The Cardboard Hoard: Thoughts on LOTS - A Competitive Tower Building Game

The Cardboard Hoard: Thoughts on LOTS - A Competitive Tower Building Game

Normally, when I post my thoughts about a game, it breaks one of two ways. I'll review it if I've played the game enough where I feel I can give it a thorough, accurate, and well-thought-out opinion of it, or I'll write an initial impression if I've only had the chance to play once or twice -- e.g. if I've had a demo at a convention or a game store -- but still have thoughts about it I feel are worth sharing. However, I'm structuring this preview of LOTS: A Competitive Tower Building Game as an initial impression, not because I'm unfamiliar with LOTS, but because I'm too familiar with it to give it a full review with any objectivity.

Not only was I a playtester at every stage of the game’s design, but also helped edit the rulebook and proof the Kickstarter page. The designer, Zach Connelly, is a close friend of mine, and I've watched him develop this game over the last few years as a true labor of love. 

I’m hoping my delineation of this as an impression, with my intrinsic biases, from a review, which strives for objective and critical appraisal, is clear. I am biased from working on this game, but I helped work on this game because I believe in it, and believe it deserves to be published. So, with that disclosure out of the way, here are my impressions of LOTS: A Competitive Tower Building Game in its current, ready-for-Kickstarter state.



I've seen multiple iterations of LOTS, from the original prototype of glued together art store cubes, to some really janky 3D printed stuff. Fortunately, the current version -- which is what I've photographed -- was produced by the manufacturer that will be printing the published version, and it’s of solid quality. 

There’s a good amount of stuff inside the box, especially considering its $25 price point. There’s thirty wooden tetromino blocks that are color-coded in five unique shapes, a custom die, meeples, cubes, cards, a quad-fold board, and an excellently edited rulebook (see above about my objectivity issue). The bright, cartoonish art was done by Claire Donaldson, who has previously worked with Daily Magic Games and Green Couch Games. 


In LOTS, players are using tetrominos to build a three-dimensional tower, aiming to score the most points through clever placement of the pieces they add to the tower. Players score two points for each matching block they touch when they place their block, and five points for each floor of the tower they complete. Each turn, players will have a choice between playing their reserve tetromino and the one they just acquired through a roll of the die, and they can choose to play crew cards and cubes -- if they have any available -- to help them score more points. In addition to playing two-to-four players competitively, LOTS also has a solo mode where the player is challenged to build the tower alone, but has to make sure every move touches their last placement.
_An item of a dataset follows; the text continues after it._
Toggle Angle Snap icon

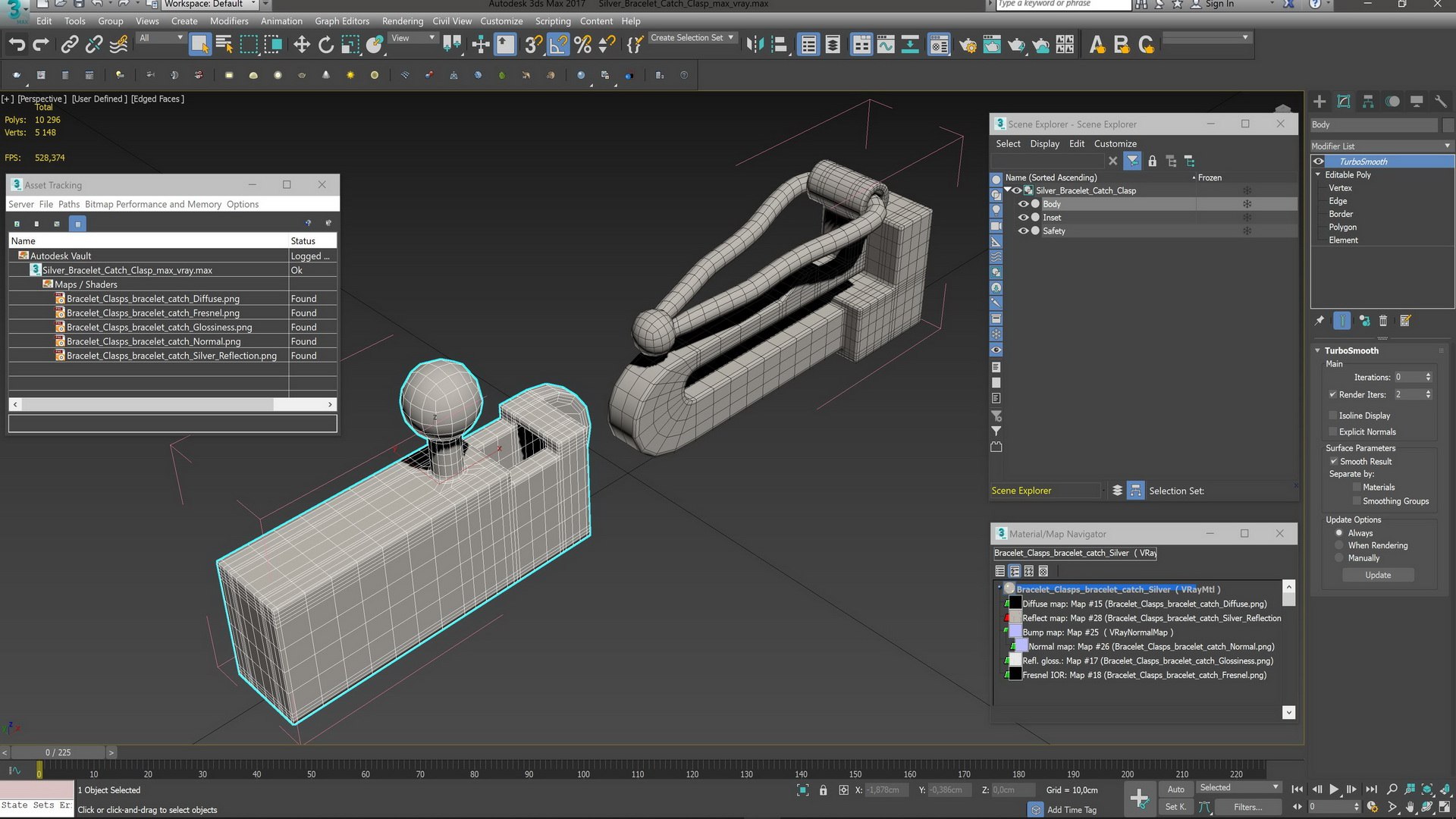click(557, 45)
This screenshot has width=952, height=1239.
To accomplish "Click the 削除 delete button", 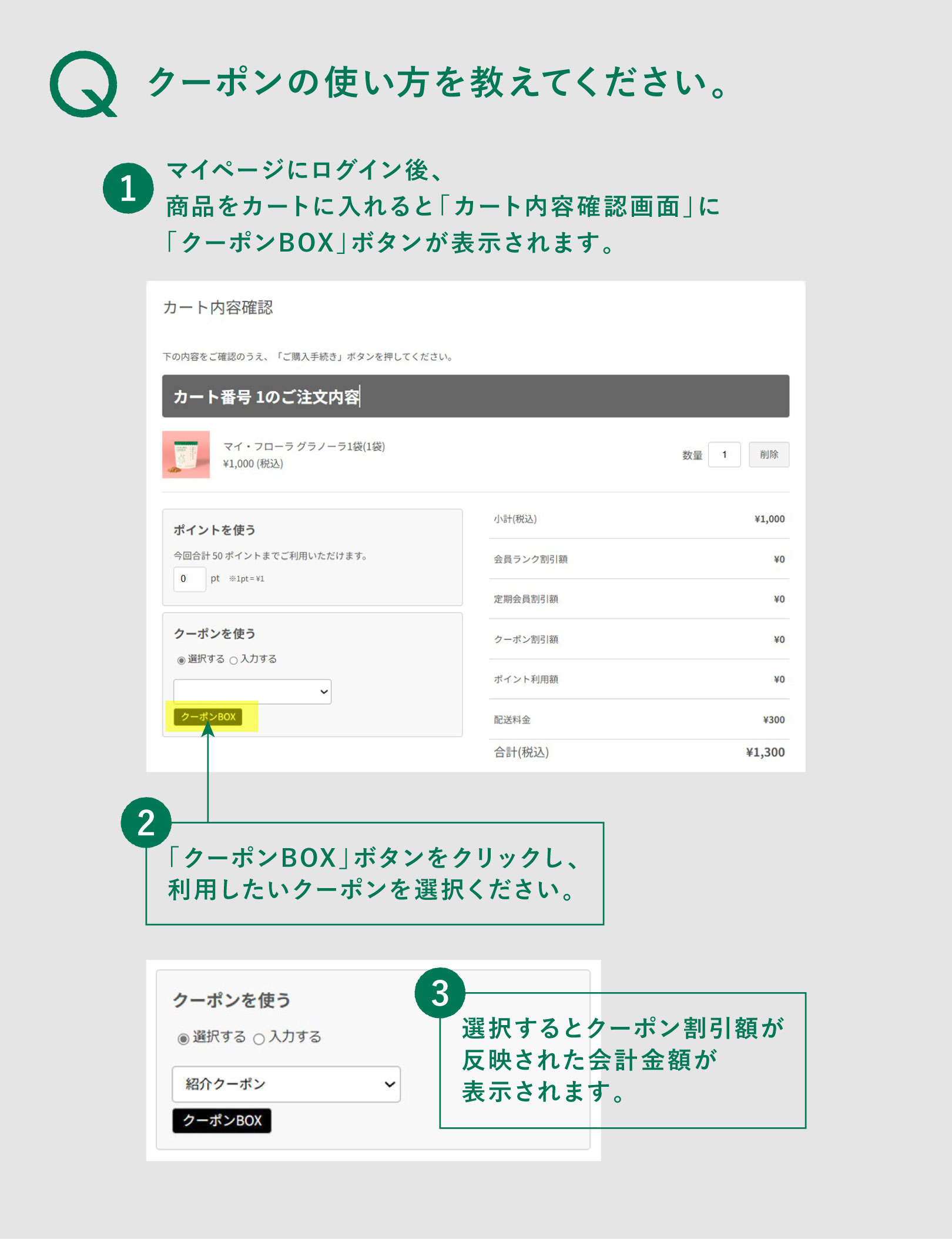I will pos(769,454).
LOTS balances the desire to score as many points as possible with the need to leave your opponents without any easy scoring opportunities. It also necessitates three-dimensional spatial thinking and a bit of dexterity -- which can be scaled by forcing players to place with only one hand. The crew cards give the game a little something extra, creating some opportunities big point turns and adding some player interaction.


Initial Impressions:

A game of LOTS, with its ever-growing stack of three-dimensional tetrominos, has the kind of table presence that draws onlookers, especially when the tower is vertically stretched to the limits of its stability. It often creates tense, stand-up moments, with loud commentary and laughter, as the game nears its climax. But the game’s brevity means that losing a game never feels that bad, even if it’s caused by a catastrophic tower collapse, and it is more likely to result in asking for a rematch than any hard feelings. 
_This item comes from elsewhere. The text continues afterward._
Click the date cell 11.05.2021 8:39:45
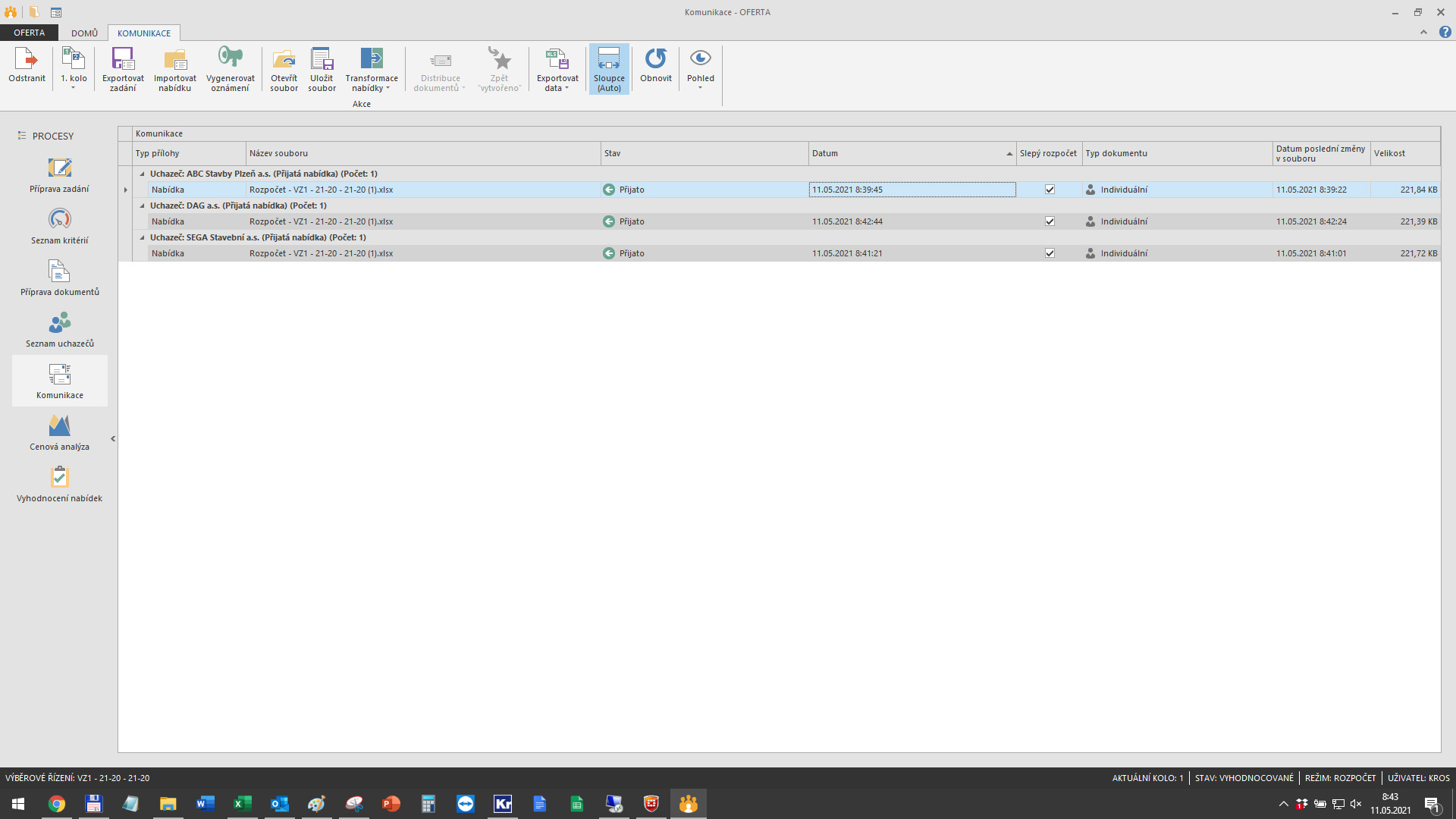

LOTS is highly tactical. It rewards clever play and spatial thinking, and requires knowing when to hold on to crew cards and when to play them. There are, however, some catch up mechanisms built into the game that help to keep everyone engaged. They also create an interesting decision point of when exactly to hang back to try to get bonuses, and when to push forward and score points, foregoing additional crew cards and bonus cubes.
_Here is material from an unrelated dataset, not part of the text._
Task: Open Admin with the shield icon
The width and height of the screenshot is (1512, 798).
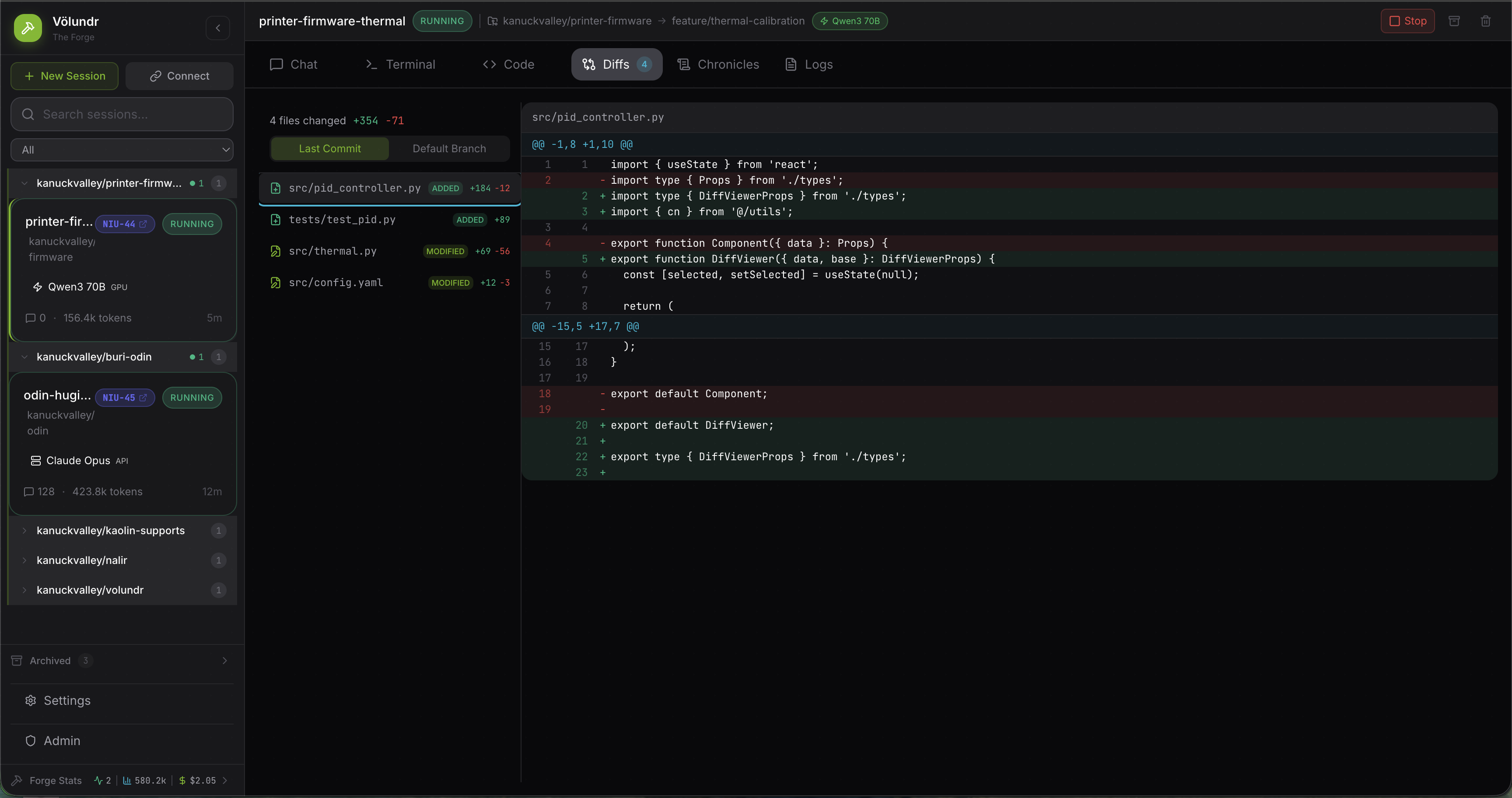Action: (x=31, y=741)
The game’s theme and gameplay are very family friendly, and the stacking rules can be adjusted to make the game more friendly for younger players -- such as having adults only use one hand, or harder still, their off hand. The rules are easy to teach, and the game is great for any kid old enough to read and understand the text on the crew cards.

I’m also a fan of the game’s solo mode, which requires you to score 40 points before three different types of blocks run out, with the additional restriction of having to touch your previous placement on each move. It’s a fun little puzzle that takes less than fifteen minutes to set up and play. I did a live stream of a solo game at my local game store, which can be viewed here, for anyone curious exactly how it plays. 

Overall, I am thrilled to see LOTS close in on its funding goal after only two days on Kickstarter, and can’t wait to see it get published and into people’s hands. It may not be the most brain-burning Euro, or the most immersive thematic miniatures game, but it is highly accessible, and plays well at all player counts and with all ages. Most importantly, it is flat out fun, and to me, that counts for LOTS.